TASK INSTRUCTIONS: Within this material, find every line where the string "search" appears, and copy it out.

INPUT:
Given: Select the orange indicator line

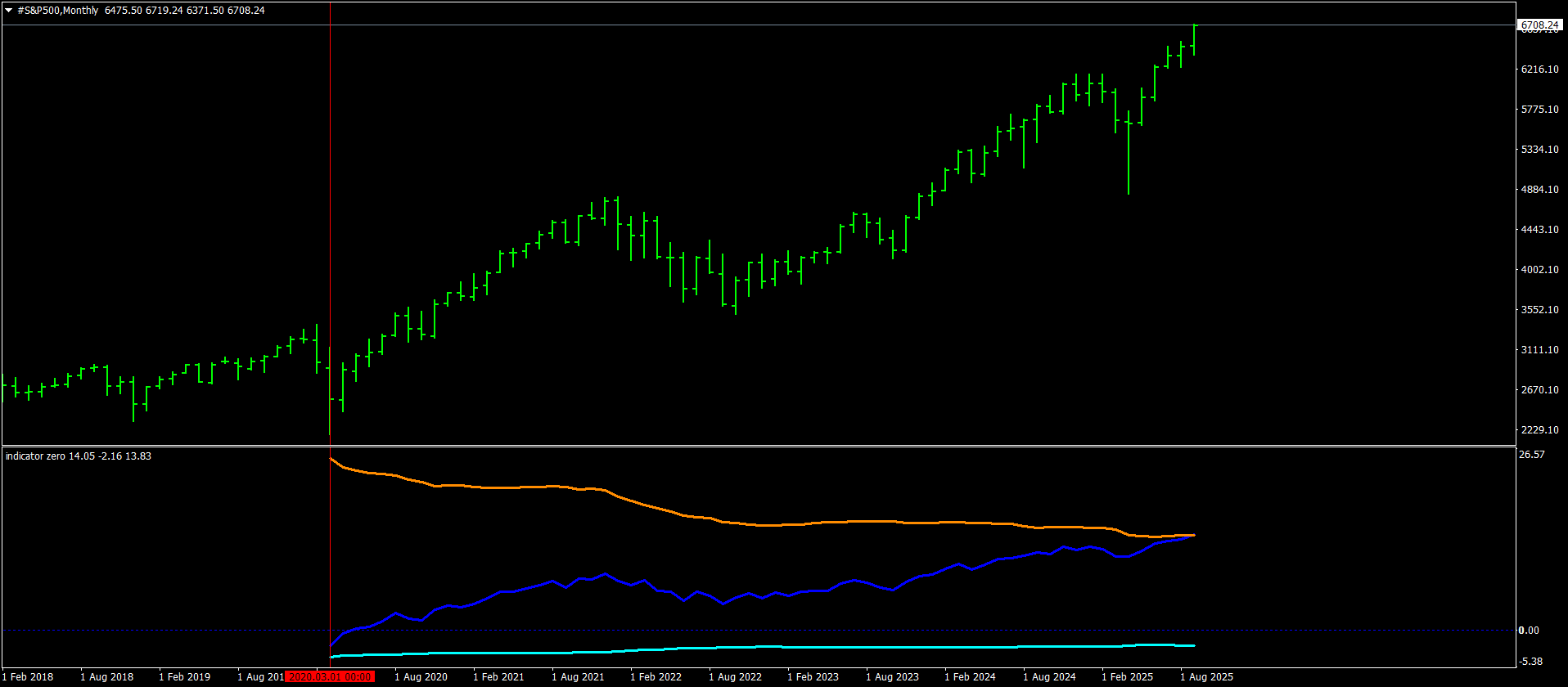Looking at the screenshot, I should pyautogui.click(x=524, y=487).
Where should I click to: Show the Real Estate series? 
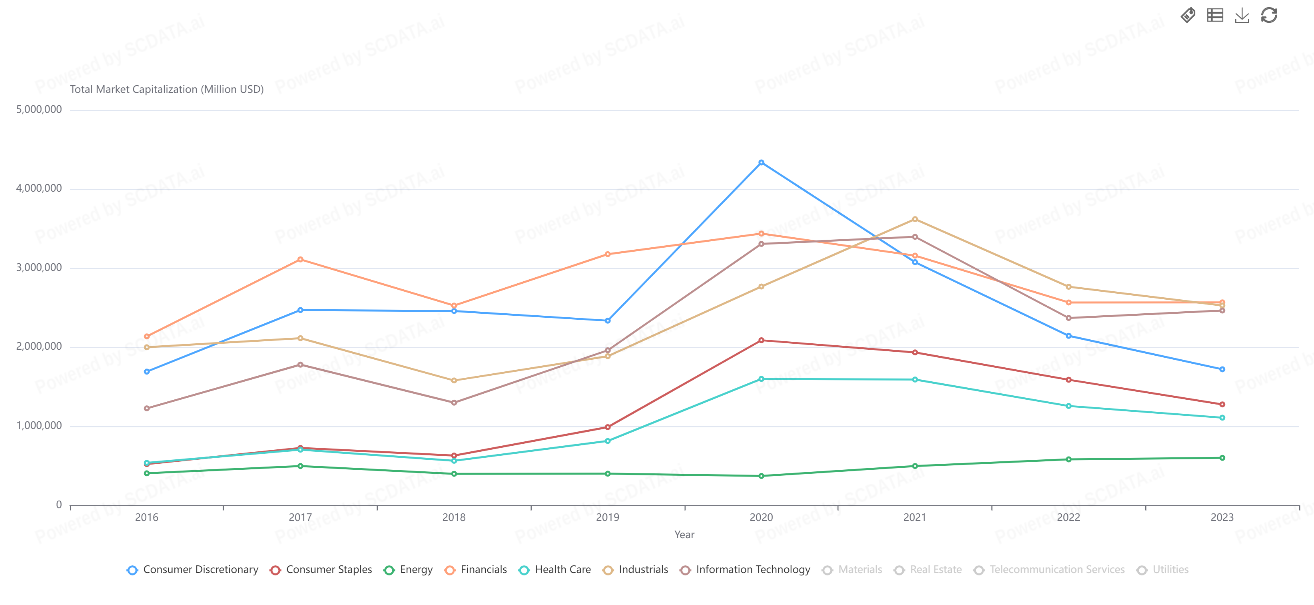tap(927, 570)
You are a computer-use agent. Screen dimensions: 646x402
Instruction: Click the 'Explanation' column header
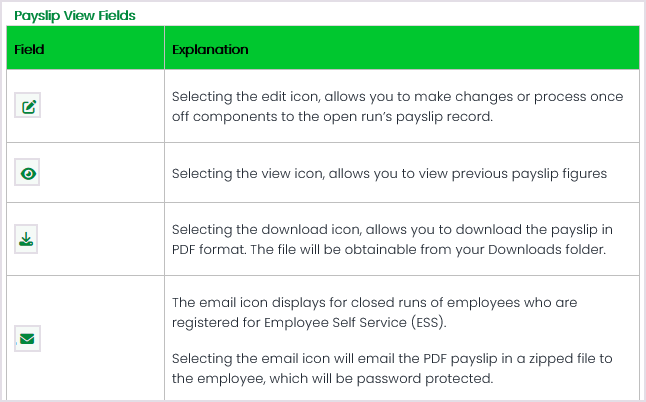click(210, 49)
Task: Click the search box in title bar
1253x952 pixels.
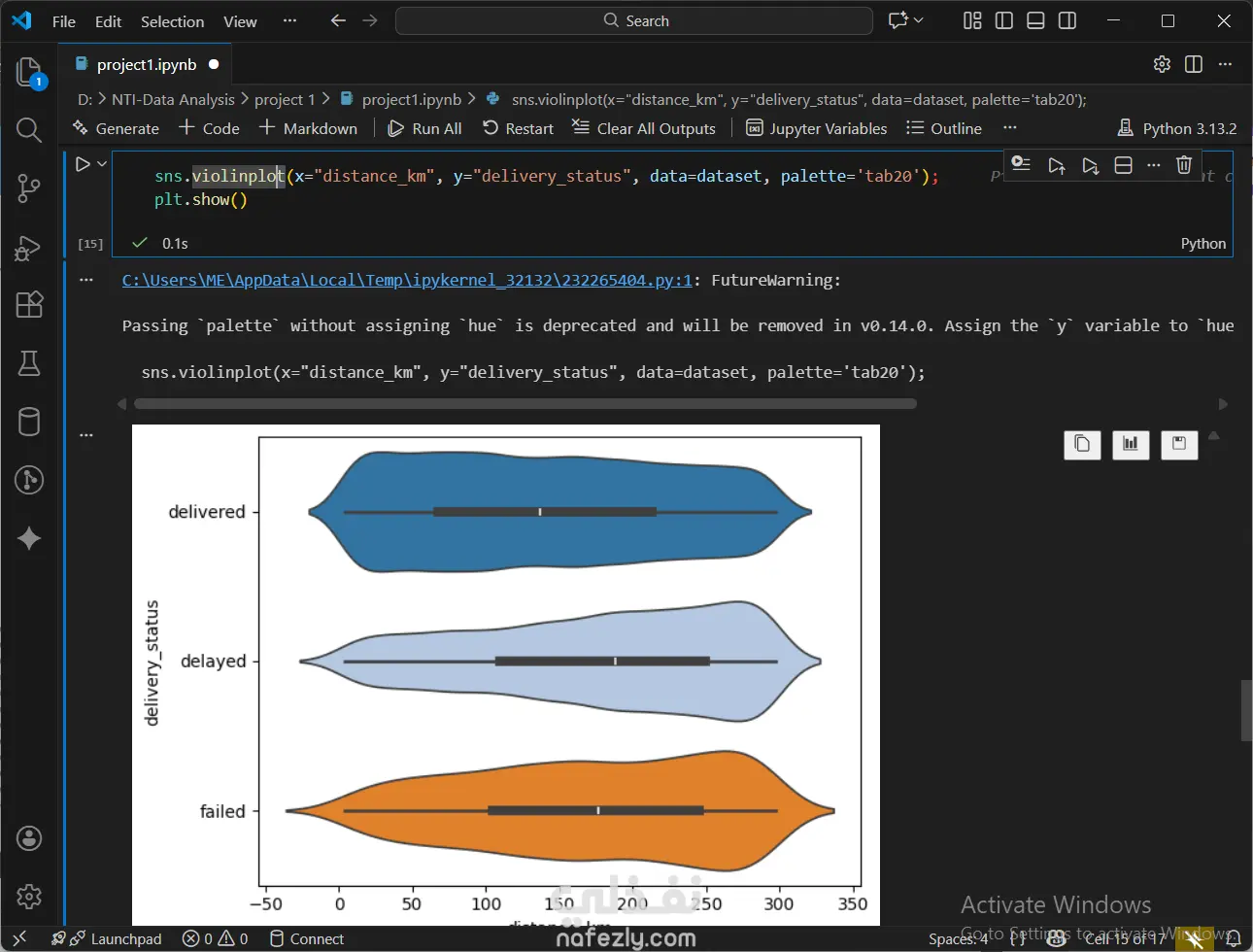Action: 634,20
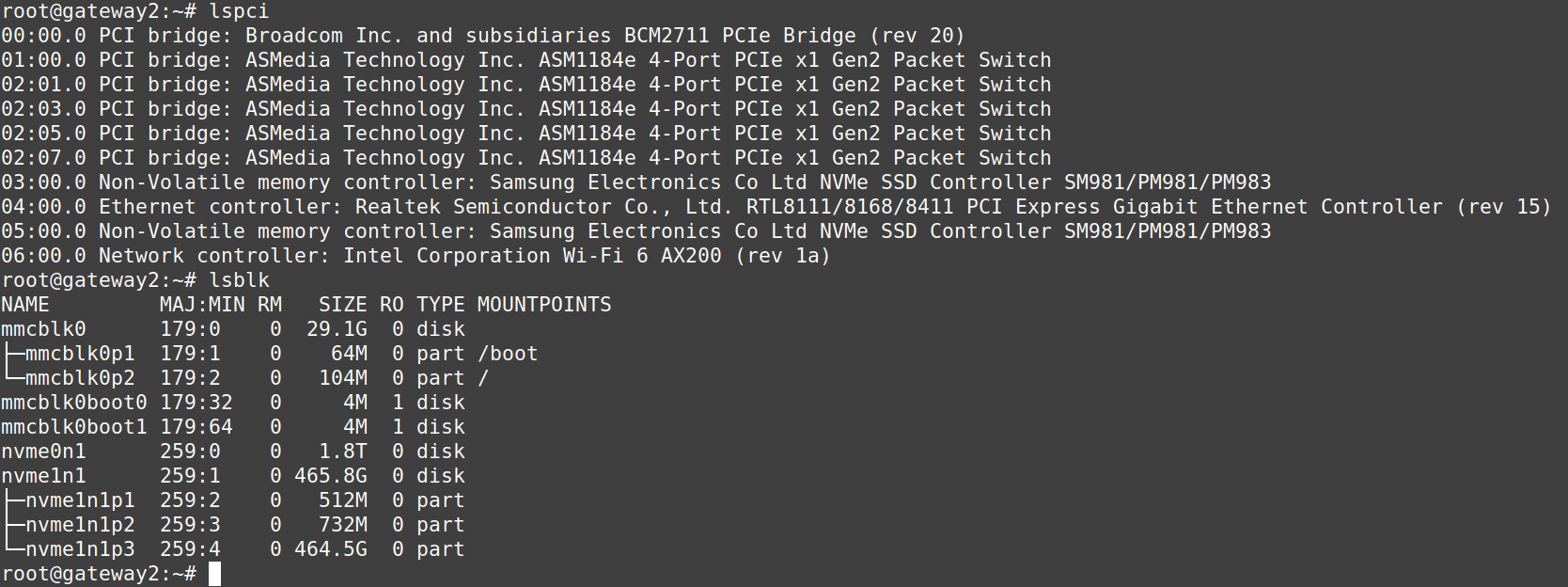This screenshot has height=587, width=1568.
Task: Click the mmcblk0 disk entry
Action: (x=43, y=329)
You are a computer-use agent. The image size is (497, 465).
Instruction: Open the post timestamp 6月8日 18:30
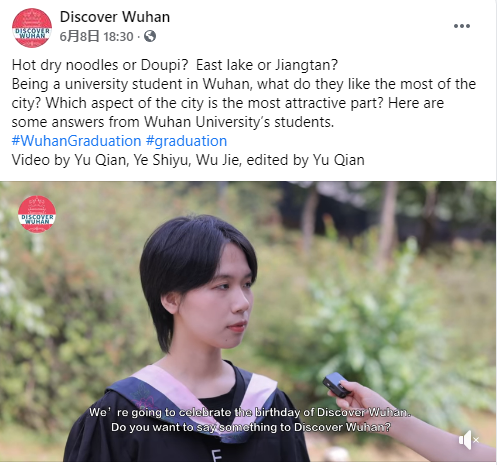click(x=96, y=36)
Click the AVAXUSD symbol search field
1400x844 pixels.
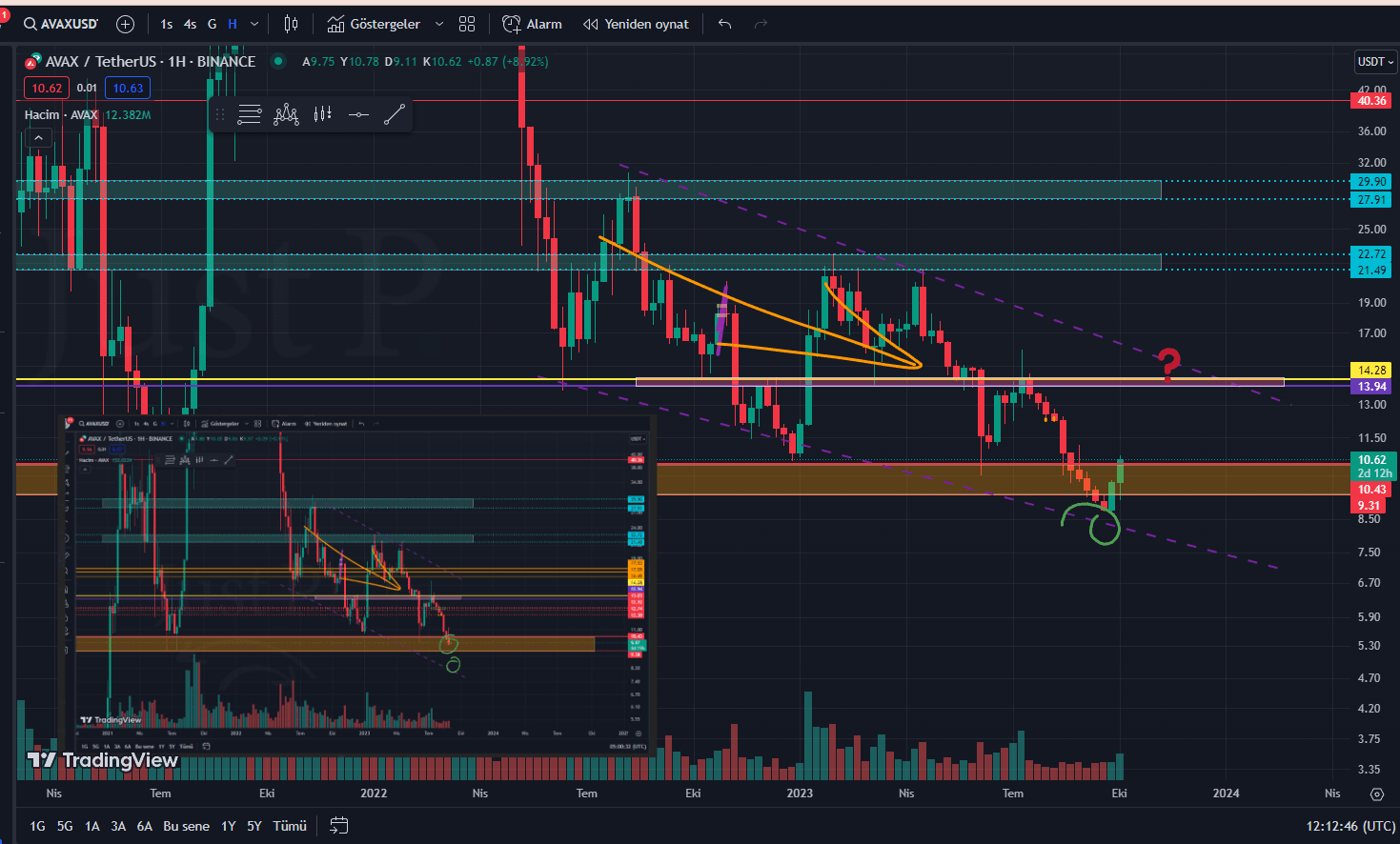coord(62,24)
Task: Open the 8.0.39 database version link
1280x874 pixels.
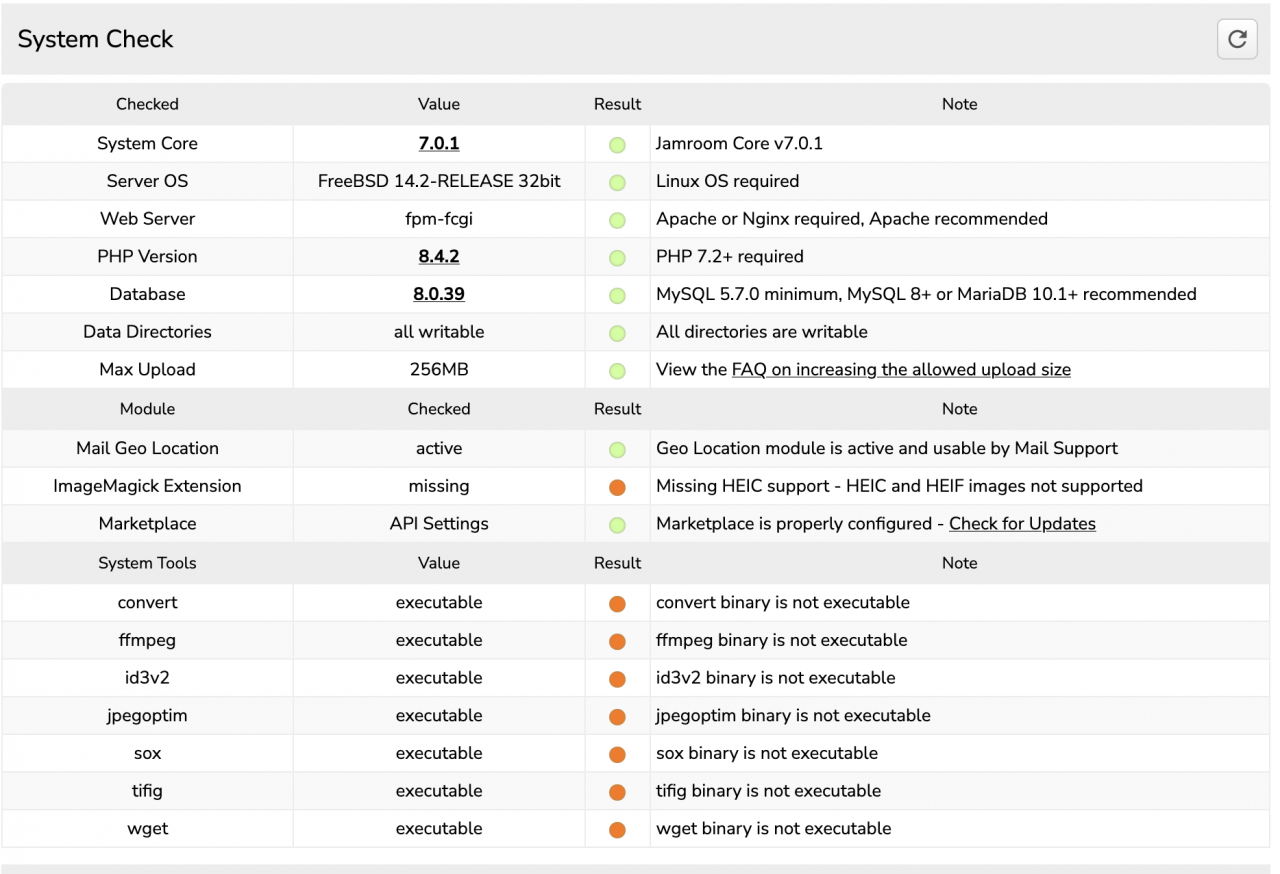Action: pyautogui.click(x=438, y=294)
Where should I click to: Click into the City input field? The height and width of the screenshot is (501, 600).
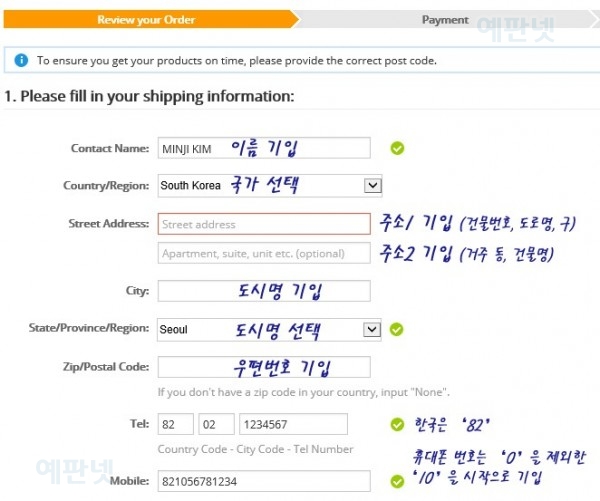(x=264, y=291)
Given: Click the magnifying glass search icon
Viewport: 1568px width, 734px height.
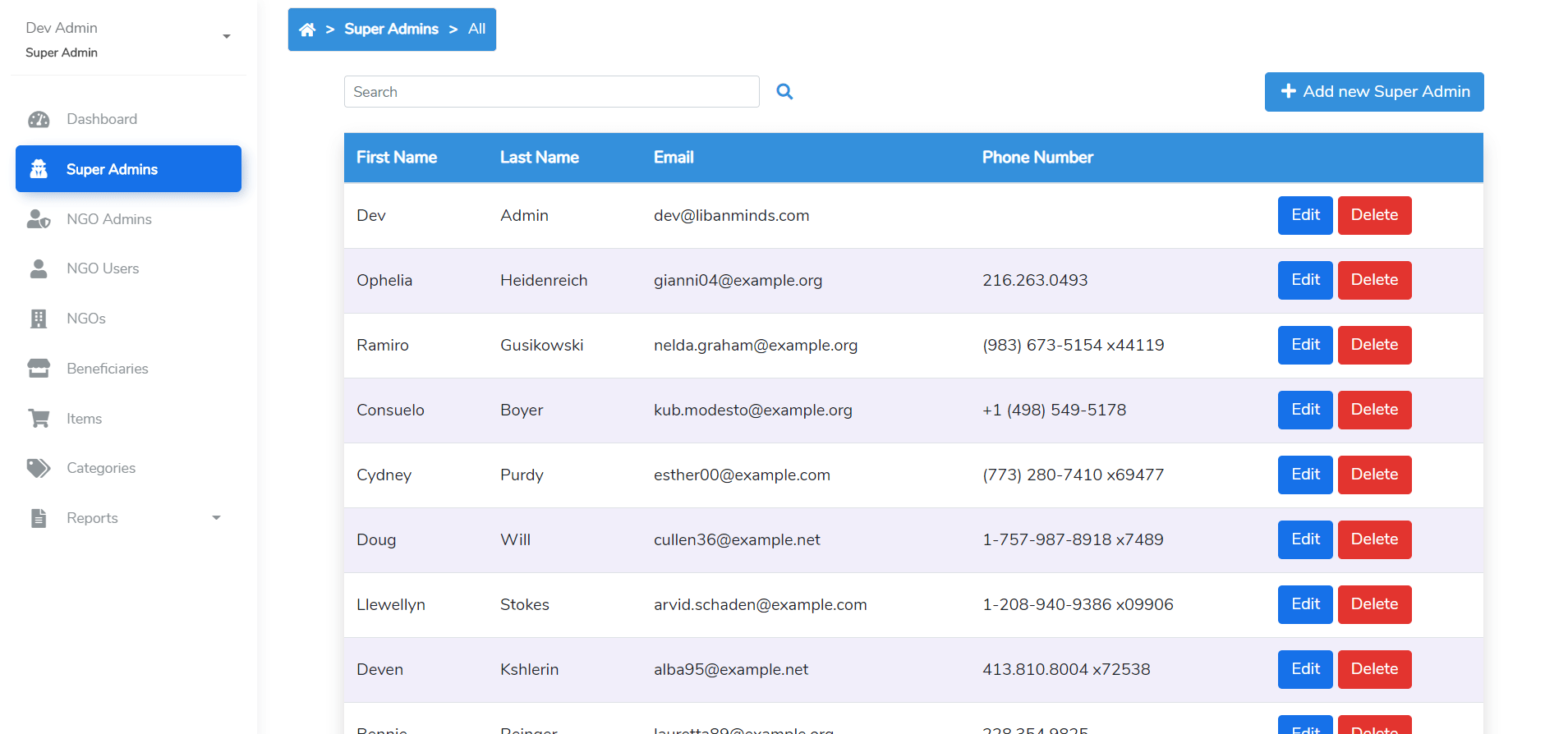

RESPONSE TO THIS EXERCISE:
Task: Click the search box in title bar
Click the AVAXUSD symbol search field
Given: Click the magnifying glass search icon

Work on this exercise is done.